- **Task description**: The response should be the lines of the data, starting at the first and ending at the one that contains "Task: Click the Server Groups layers icon", copied without change.
Task data section start
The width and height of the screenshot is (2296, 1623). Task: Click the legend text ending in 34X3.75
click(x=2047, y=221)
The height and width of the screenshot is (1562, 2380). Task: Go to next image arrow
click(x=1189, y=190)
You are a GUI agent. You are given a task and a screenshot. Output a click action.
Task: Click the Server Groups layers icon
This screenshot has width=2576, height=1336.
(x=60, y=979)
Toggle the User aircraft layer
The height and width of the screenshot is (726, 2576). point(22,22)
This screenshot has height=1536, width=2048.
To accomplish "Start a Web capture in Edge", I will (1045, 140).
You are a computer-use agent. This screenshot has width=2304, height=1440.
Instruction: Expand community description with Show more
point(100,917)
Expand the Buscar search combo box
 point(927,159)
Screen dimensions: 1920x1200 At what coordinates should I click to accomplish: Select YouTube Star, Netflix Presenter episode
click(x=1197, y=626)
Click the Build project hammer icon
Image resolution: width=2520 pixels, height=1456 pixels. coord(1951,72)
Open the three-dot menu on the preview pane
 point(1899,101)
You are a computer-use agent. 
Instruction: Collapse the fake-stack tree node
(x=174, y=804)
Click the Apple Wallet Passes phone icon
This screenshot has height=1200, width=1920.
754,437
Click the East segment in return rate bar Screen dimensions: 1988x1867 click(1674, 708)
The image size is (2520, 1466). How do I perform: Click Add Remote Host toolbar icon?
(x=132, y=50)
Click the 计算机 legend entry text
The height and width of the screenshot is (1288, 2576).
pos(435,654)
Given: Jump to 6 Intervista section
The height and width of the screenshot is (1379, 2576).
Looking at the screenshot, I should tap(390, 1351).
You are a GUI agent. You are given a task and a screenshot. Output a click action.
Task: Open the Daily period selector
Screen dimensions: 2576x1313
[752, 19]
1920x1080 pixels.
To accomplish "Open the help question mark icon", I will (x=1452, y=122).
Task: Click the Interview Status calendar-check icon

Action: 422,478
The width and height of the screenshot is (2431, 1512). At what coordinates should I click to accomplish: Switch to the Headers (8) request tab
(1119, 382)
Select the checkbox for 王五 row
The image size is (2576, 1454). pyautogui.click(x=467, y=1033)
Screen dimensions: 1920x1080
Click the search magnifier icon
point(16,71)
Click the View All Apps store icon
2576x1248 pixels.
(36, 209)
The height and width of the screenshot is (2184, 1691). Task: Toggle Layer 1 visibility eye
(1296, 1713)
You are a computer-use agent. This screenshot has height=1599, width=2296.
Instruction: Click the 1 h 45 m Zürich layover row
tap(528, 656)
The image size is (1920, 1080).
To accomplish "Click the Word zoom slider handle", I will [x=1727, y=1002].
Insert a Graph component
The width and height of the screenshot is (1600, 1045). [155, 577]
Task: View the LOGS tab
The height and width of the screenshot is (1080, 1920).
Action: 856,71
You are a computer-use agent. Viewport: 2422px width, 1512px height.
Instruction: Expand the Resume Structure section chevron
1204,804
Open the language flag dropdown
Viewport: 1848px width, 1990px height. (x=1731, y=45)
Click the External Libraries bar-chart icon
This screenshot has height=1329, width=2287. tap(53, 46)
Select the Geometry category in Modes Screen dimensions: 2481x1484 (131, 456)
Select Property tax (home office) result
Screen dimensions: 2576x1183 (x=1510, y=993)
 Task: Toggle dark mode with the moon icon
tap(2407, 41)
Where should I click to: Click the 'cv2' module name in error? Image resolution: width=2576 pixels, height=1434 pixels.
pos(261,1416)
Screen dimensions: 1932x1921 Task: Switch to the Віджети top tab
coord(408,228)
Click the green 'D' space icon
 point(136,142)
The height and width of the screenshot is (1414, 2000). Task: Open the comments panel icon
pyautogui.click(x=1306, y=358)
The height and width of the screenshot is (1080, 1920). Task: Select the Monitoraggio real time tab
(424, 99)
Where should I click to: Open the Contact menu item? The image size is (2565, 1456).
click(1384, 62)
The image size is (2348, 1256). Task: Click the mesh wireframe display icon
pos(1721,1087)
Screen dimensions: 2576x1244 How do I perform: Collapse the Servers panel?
Task data section end
- **Task solution**:
The width and height of the screenshot is (2296, 1623). Task: Click the legend text ending in 34X3.75
click(x=2047, y=221)
The height and width of the screenshot is (1562, 2380). Task: Go to next image arrow
click(x=1189, y=190)
You are a GUI agent. You are given a task and a screenshot. Output a click action.
Task: Click the Server Groups layers icon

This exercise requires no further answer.